Subject: Cutting-Edge Statistical and Machine Learning Research
Hi Elman,
This newsletter covers recent preprints exploring diverse applications of statistical and machine learning methodologies.
This collection of preprints showcases a broad spectrum of applications for statistical and machine learning methods across various domains, from experimental physiology and medical imaging to climate change and AI safety. Several studies focus on innovative study designs and statistical models for improved inference. Königorski & Schmid (2024) (https://arxiv.org/abs/2412.15076) introduce N-of-1 trials as a powerful tool for personalized and population-level inference in experimental physiology, highlighting their potential for increased efficiency compared to traditional randomized controlled trials. Béclin et al. (2024) (https://arxiv.org/abs/2412.15049) develop a novel parametric linear regression model for quantile function data, applied to paired pulmonary 3D CT scans, offering an objective measure for assessing treatment response in asthma patients. Goh et al. (2024) (https://arxiv.org/abs/2412.14946) propose joint models using Bayesian Additive Regression Trees (BART) to handle non-ignorable missing data, addressing a critical challenge in predictive analysis, particularly in the context of leaf photosynthetic traits.
Another prominent theme is the application of Bayesian methods and AI in diverse fields. Gonzales Martinez & Haisma (2024) (https://arxiv.org/abs/2412.14720) introduce MICG-AI, a Bayesian AI algorithm leveraging digital phenotyping to create a multidimensional index of child growth, offering a more holistic approach compared to traditional growth models. Wadsworth & Niemi (2024) (https://arxiv.org/abs/2412.14339) employ a Bayesian hierarchical nonlinear model with discrepancy for forecasting influenza hospitalizations, utilizing both hospitalization and ILI data. Micoli et al. (2024) (https://arxiv.org/abs/2412.15899) also utilize a Bayesian approach to calculate the probability of success for clinical trials with competing event data, offering a valuable tool for interim monitoring.

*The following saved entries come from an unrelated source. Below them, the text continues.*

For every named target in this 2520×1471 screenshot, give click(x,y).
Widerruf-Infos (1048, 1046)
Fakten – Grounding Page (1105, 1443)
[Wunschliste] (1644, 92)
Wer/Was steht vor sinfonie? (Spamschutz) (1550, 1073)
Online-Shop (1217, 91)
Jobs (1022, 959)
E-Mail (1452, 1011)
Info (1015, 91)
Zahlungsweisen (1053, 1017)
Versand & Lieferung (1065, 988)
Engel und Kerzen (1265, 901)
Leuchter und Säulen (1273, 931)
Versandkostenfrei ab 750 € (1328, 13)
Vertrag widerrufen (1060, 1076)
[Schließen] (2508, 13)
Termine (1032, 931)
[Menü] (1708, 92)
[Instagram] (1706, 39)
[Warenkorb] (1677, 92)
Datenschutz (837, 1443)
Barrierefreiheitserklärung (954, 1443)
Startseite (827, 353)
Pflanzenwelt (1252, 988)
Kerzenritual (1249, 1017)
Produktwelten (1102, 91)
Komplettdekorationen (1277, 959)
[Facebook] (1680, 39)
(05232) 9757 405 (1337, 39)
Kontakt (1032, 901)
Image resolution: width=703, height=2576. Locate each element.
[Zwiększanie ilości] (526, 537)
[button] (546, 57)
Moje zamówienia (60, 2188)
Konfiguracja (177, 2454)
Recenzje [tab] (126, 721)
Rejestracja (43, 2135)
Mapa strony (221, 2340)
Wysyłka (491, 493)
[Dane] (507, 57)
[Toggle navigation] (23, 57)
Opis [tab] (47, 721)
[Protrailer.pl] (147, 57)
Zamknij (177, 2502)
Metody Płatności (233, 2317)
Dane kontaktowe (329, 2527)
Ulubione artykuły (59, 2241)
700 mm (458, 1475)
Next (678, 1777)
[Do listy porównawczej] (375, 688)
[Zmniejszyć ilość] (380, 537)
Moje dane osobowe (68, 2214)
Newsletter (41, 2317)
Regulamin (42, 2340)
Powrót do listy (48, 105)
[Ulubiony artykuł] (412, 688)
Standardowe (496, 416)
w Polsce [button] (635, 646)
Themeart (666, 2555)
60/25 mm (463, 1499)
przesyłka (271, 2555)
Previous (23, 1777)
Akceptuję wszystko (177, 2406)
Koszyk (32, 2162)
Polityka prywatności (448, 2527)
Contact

Furthermore, Sun et al. (2024) (https://arxiv.org/abs/2412.14222) survey the emerging field of LLM-based agents for statistics and data science, highlighting their potential to democratize data analysis and automate complex tasks.
Several papers focus on specific applications and methodological advancements. These include revisited skull analysis using RMaCzek software (Bartoszek, 2024, https://arxiv.org/abs/2412.14343), evaluation of the linear mixing model in fluorescence spectroscopy (Hoff & Osburn, 2024, https://arxiv.org/abs/2412.14263), discussion of the relationship between the ICH E9 (R1) estimands framework and causal inference (Drury et al., 2024, https://arxiv.org/abs/2412.12380), a method for small-area uncertainty estimation for spatial averages of aboveground biomass (Johnson et al., 2024, https://arxiv.org/abs/2412.16403), and a proof of the minimax optimality of the Neyman allocation (Kato, 2024, https://arxiv.org/abs/2412.17753).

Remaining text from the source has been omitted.